Excerpt:
* BEGIN *

2. The forward process gradually adds Gaussian noise to an image over $T$ timesteps and therefore, are well-grounded probabilistically:

\begin{equation}
p(z_t \mid z_{t-1}) =
\mathcal{N}\Big(
z_t;\; \sqrt{1-\beta_t}\, z_{t-1},\; \beta_t I
\Big)
\end{equation}

where:   
*   $z_t$ is noisy latent representation at timestep $(t)$
*   $\beta_t$ is noise variance added at step $(t)$

3.  The above conditional distribution implies that $z_{t}$ can be sampled as

\begin{equation}
z_t
=
\sqrt{1-\beta_t}\, z_{t-1}
+
\sqrt{\beta_t}\, \epsilon_t,
\qquad
\epsilon_t \sim \mathcal{N}(0, I)
\end{equation}

where:
*  $\sqrt{1-\beta_t}\, z_{t-1}$ is the deterministic / mean component
*  $\sqrt{\beta_t}\, \epsilon_t$ is the noise
*  $\Sigma_t = \beta_t I$ is the covariance
4. Stable diffusion uses a cosine noise schedule $\beta_{t}$ given by
\begin{equation}
\beta_t
=
\beta_{\min}
+
\frac{1}{2}
\left(\beta_{\max} - \beta_{\min}\right)
\left(
1 - \cos\left(\frac{\pi\, t}{T - 1}\right)
\right),
\quad t = 0, 1, \dots, T-1
\end{equation}
where $\beta_{max}$ and $\beta_{min}$ are hyperparameters
5. Fixed and non-learnable; carefully chosen learning schedules balance exploding noise and vanishing signal

In [None]:
#10 Setting the noise variance to be added at each time step.

import math

def cosine_beta_schedule(T, beta_min=1e-4, beta_max=2e-2):
    t = torch.linspace(0, T - 1, T)
    betas = beta_min + 0.5 * (beta_max - beta_min) * (1 - torch.cos(math.pi * t / (T - 1)))
    return betas

# Computing the noise variance (beta) values

betas = cosine_beta_schedule(TIMESTEPS).to(DEVICE)

* END *

Required task A: Translate this sentence from the diffusion noise excerpt into Spanish: "$\beta_t$ is noise variance added at step $(t)$".
The records that come next are separate material with no connection to the diffusion noise excerpt.

Items:
* BEGIN *

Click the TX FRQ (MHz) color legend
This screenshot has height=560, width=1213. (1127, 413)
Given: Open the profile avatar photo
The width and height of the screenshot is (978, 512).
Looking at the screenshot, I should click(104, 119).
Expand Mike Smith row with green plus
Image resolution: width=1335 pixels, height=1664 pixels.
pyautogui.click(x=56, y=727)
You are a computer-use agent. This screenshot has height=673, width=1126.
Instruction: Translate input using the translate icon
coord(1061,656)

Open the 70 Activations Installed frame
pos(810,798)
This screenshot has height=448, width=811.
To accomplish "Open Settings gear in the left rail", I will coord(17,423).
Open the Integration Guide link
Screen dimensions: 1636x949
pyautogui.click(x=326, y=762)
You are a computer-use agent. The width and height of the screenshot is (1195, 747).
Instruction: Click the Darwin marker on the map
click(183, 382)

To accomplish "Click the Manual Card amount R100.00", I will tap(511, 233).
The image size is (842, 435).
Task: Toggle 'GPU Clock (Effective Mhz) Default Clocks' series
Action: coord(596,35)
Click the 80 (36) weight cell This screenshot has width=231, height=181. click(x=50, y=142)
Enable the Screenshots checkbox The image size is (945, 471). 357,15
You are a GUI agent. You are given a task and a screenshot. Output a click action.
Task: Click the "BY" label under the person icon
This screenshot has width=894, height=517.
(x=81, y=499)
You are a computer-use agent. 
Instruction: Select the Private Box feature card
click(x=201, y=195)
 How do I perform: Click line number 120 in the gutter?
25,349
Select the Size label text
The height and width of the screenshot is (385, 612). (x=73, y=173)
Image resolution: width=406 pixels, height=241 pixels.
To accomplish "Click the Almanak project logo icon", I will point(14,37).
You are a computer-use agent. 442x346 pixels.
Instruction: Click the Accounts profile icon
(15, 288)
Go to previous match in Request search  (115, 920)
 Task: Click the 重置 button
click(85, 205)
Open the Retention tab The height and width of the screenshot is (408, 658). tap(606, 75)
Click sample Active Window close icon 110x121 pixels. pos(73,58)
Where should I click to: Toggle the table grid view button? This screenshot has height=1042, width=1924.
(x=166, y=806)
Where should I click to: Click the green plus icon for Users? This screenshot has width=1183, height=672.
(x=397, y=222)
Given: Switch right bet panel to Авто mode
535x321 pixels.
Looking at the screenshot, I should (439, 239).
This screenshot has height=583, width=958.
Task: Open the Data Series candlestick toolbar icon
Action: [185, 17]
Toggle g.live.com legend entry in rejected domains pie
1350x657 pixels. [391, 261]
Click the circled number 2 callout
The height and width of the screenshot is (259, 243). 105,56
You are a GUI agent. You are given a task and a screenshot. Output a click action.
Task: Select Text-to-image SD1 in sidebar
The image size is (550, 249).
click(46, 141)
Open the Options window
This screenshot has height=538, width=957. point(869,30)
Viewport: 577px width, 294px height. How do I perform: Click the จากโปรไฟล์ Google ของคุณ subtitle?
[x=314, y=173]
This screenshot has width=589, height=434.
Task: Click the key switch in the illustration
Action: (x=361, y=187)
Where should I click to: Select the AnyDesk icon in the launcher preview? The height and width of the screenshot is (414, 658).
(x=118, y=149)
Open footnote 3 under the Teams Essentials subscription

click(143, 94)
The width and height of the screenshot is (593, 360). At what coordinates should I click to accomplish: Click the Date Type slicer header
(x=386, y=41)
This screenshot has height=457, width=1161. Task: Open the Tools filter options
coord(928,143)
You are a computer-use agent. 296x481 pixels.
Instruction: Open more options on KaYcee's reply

* END *

Required task B: Gather every line of the records that contains the string "accomplish", matching case exactly.

Exercise solution A: $\beta_t$ es la varianza del ruido añadida en el paso $(t)$

Exercise solution B:
To accomplish "Open Settings gear in the left rail", I will coord(17,423).
To accomplish "Click the Manual Card amount R100.00", I will tap(511, 233).
To accomplish "Click the Almanak project logo icon", I will point(14,37).
The width and height of the screenshot is (593, 360). At what coordinates should I click to accomplish: Click the Date Type slicer header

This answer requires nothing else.